United States policy in Latin America, throughout the independent history of the two Americas, has been mostly absent-minded, looking to keep our Latin neighbors from making trouble while we pursue more important objectives elsewhere. This has been on the whole a blessing for the Latin Americans, since when we have paid attention, our actions have usually made things worse.
Consider detaching Panama from Colombia so we could build a canal, or the subjection of Cuba, Puerto Rico and the Philippines after the Spanish-American war, or the occupation of several Central American and Caribbean countries between 1910 and 1934, or the overthrow of the elected Guatemalan government in 1954, or the attempted overthrow of the Cuban government in 1961, or the undeclared war against the Nicaraguan government in the 1980s. I could go on, but you get the idea.
President Obama has been pretty much like his predecessors on this. He really hasn’t paid that much attention to Latin America, but he has just completed a historic visit to Cuba, and is now in Argentina.
President Obama has been pretty much like his predecessors on this. He really hasn’t paid that much attention to Latin America, but he has just completed a historic visit to Cuba, and is now in Argentina. He merits a lot of credit for the opening to Cuba, which culminated in his visit this week. Precisely because of its proximity to the US, its Communist regime was like a bone in the throat of every President from Eisenhower to Bush 2. Even after the end of the Cold War, it was politically impossible to even contemplate normal relations with Cuba—until Obama and Raúl Castro found a way to do it.
And major elements of the US embargo remain in effect, pending action by a future Congress that is not controlled by right-wingers. Similarly, the US still has the naval base at Guantánamo Bay, even though it no longer has a serious naval mission. It serves only to hold the prisoners taken by Bush after 9/11/2001. Previous presidents could establish normal relations with China and Vietnam and be called statesmen; Obama is execrated for doing the same with Cuba.

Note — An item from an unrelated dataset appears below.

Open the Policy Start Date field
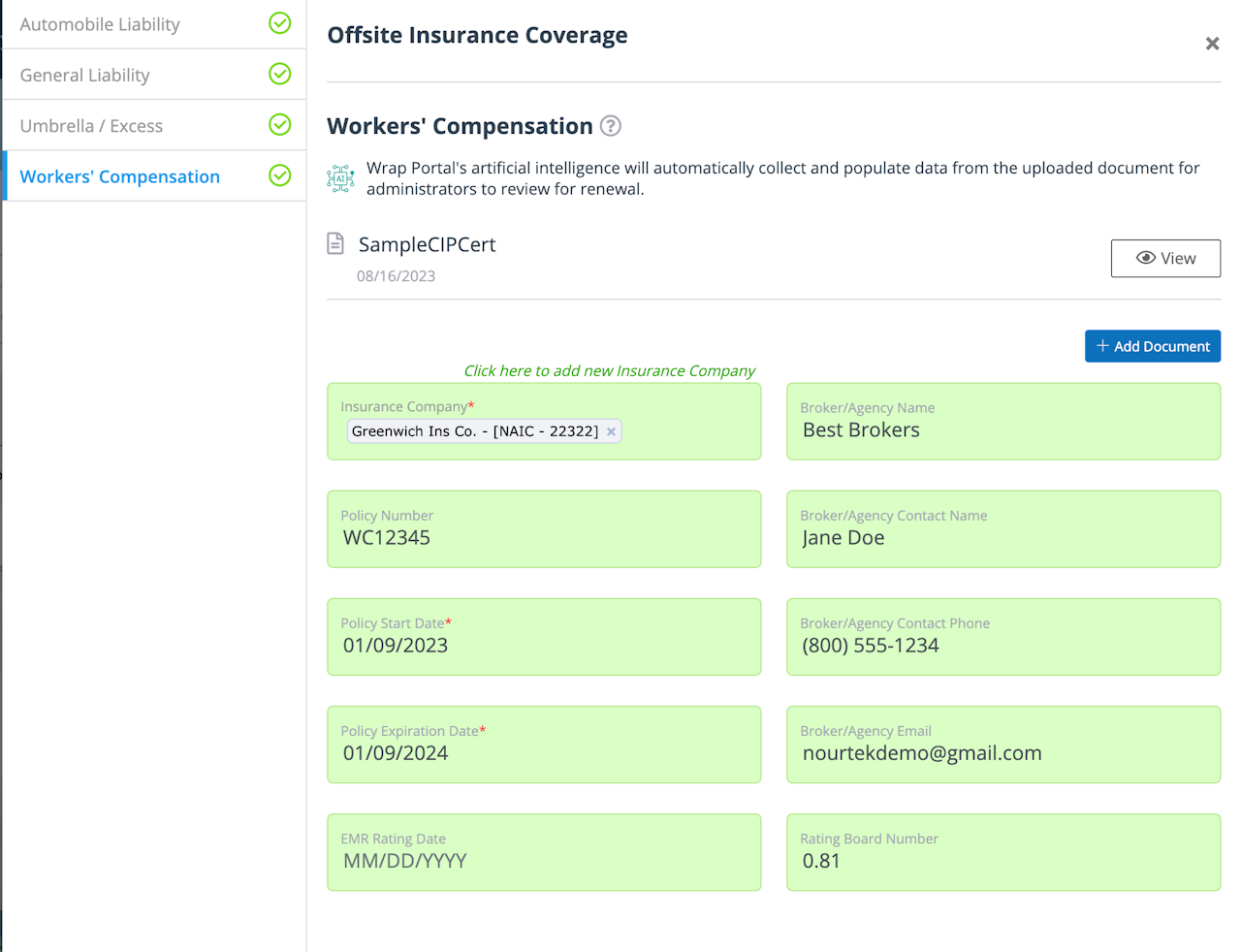The height and width of the screenshot is (952, 1241). (x=543, y=646)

Another place where Obama deserves some credit is Colombia, where he had the wisdom to encourage, rather than obstruct, the peace talks between the government and the insurgent FARC (Revolutionary Armed Forces of Colombia). That country is now on the verge of internal peace for the first time in half a century.

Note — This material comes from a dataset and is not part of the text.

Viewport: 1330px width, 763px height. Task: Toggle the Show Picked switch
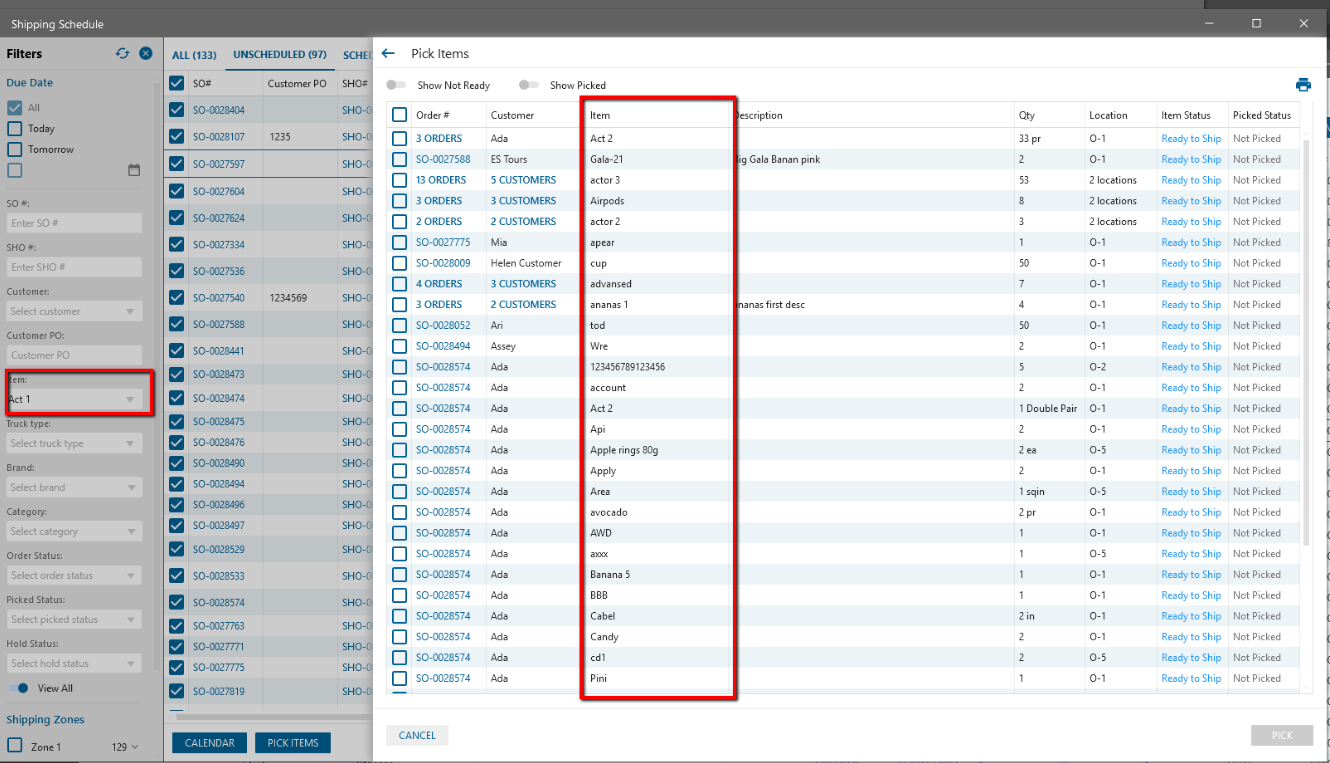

In Argentina, it will fall to Obama to apologize for US encouragement of and cooperation with the military regime that seized power in 1976, perpetrating massive disappearances and torture until a popular uprising forced its resignation after it lost the war in the Malvinas/Falkland Islands. Indeed, anywhere he goes in the region, there will be some egregiously misbegotten US action to apologize for.
Obama has his own: the coup in Honduras in 2009 that overthrew elected president Zelaya and replaced him ultimately with a fraudulently elected government that become essentially an oppressive mafia dictatorship in quasi-democratic clothing. The Obama administration was not overtly involved in the coup itself, but showed its hand by the faintness of its condemnation, and the eagerness with which it helped orchestrate new elections rather than demand the return of Zelaya to power. The Honduran military would never have staged a coup without knowing in advance that the US government approved. Hillary Clinton’s fingerprints are all over this one.
The puzzle is why Obama would have lent himself to such a violation of his own clearly stated commitment to both supporting democracy and to nonintervention. I think the answer lies in his lack of a strong focus on or interest in the region. When the White House and State Department are focused elsewhere, the bureaucrats and their friends in the interest groups and think tanks get to frame the policy and have it rubber-stamped by the top leaders. And the old Latin America hands, in and out of government in Washington, are largely carryovers from the Cold War, with a strongly anti-Communist, conservative bent. Why put up with instability when you can bless a military coup?
This also explains the more general absence of innovation in Obama’s Latin America policy. With the sole exceptions above cited, Obama’s policy in Latin America has been unimaginative, essentially indistinguishable from that of George W. Bush. Except that Bush at least spoke Spanish. Like previous presidents, Obama just doesn’t care about Latin America except when something threatens stability.